Take any of your recent top headlines and change the skin tone, the background, the colour, like I did as a kid with my big sister’s Vogue cut out dolls. See what you come up with.

The Second Chance

A few weeks ago I had an early afternoon off from my day job. I had a few duties to attend to that were government related, phoning aboublogfeb4t their tax mistakes etc. I also wanted to walk the dog, but I hadn’t really made a plan in which order I would do these things. I knew I had to phone during business hours, and walk my dog before dinner. We had a quick foray down the road when I got home, and then I tackled the administrative stuff. Lines were busy, my patience was running thin. Hugo wanted another outing to play frisbee. I dressed, not warm enough and quickly took him out, where my patience ran as thin as my clothing. It was freezing outside and I hadn’t put on anything for an extended time in the cold. I grumbled. Back in we went. Back to the phone. Back to the busy signals. Back to waiting.

We had one more trip out doors, but still I was distracted, and this time it dawned on me just how distracted I was. Enough to realize that I hadn’t been present at all, to our walks. They were walks of duty, which I am sure Hugo could sense. I was disappointed in myself. This was not at all what life was about. Too late, dinner time, cold fingers, setting sun, biting wind, drafty drawers, numb thumbs, simmering discontent, no one on the other end of the line. And I had missed our chance at a perfectly perfect couple of hours. I had blown it.

The next day I had a client who cancelled an appointment late in the afternoon. I went home, bundled up in parka, snow boots, toque, scarf, heavy gloves, and for Hugo to wear, his much disliked but not so bad once they are on, booties.

From the moment we headed out I thanked everything for giving me this second chance to have mindless wandering with my best friend. I thanked deeply and extensively. Hugo was thrilled, sniffing everything. And everything was beautiful from my cozy vantage tucked into my parka; the snow was slightly sticky, the tree branches creaked. Wind howled. Hugo raced, leapt, bounded and bounced from snowdrift to tuft of grass, burying his face, for scents. I noticed field mice or voles or moles or whatever, poking their noses out of places we had stepped. I realized there was a city of life not far below the surface, made up of tunnels and little grass dens.

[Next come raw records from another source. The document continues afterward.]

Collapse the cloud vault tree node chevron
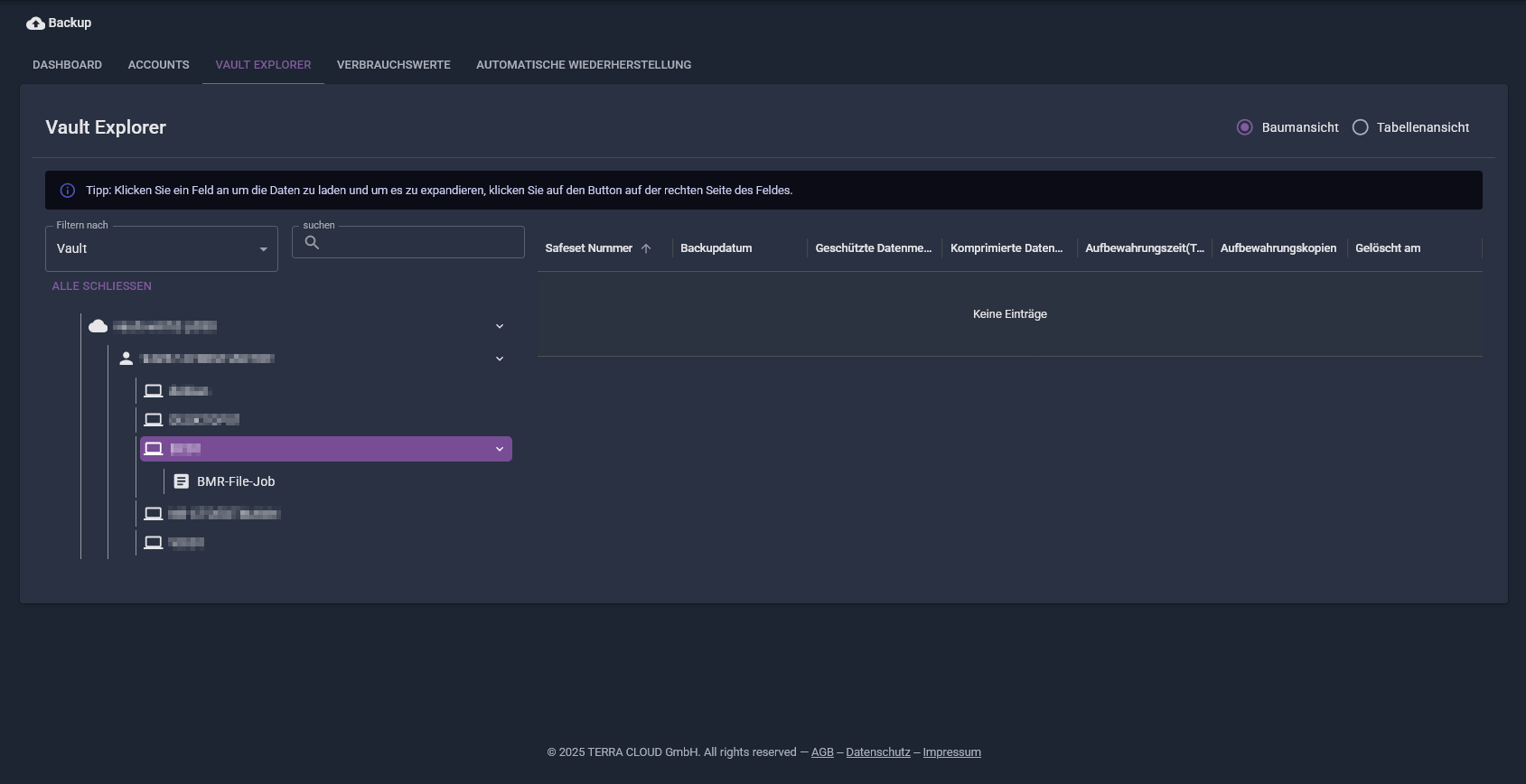This screenshot has width=1526, height=784. (x=500, y=326)
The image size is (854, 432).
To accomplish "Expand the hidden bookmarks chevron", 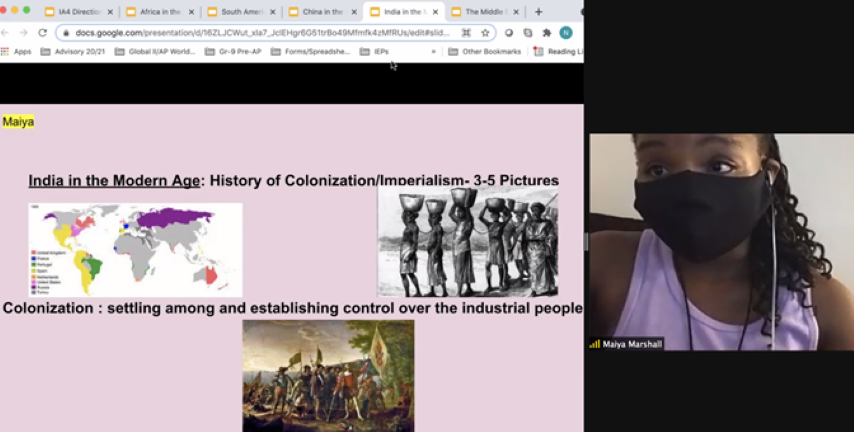I will point(433,51).
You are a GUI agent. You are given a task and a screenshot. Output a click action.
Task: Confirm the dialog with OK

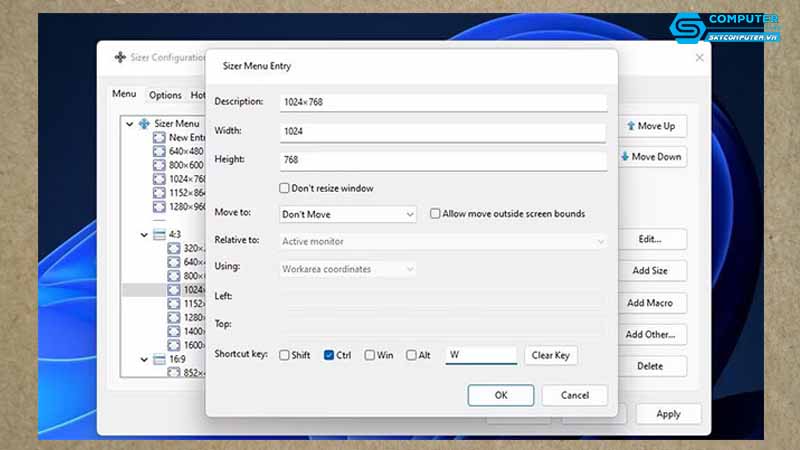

Time disappeared. There was no rush, no destination. Distractions were made up of no more than new scents, paw prints, and the odd stumble. We squatted by a tree to stare into the wind that blew from miles away (imagining it starting somewhere in California and flying across the continent) onto the field, to us. I looked at Hugo, smiling into the wind, and he looked at me. This was it. We wandered. And I kept saying thank you, for having a chance to retrieve something I had so carelessly missed the day before. It is all too short and so sacred, so divine. I can’t say thank you enough.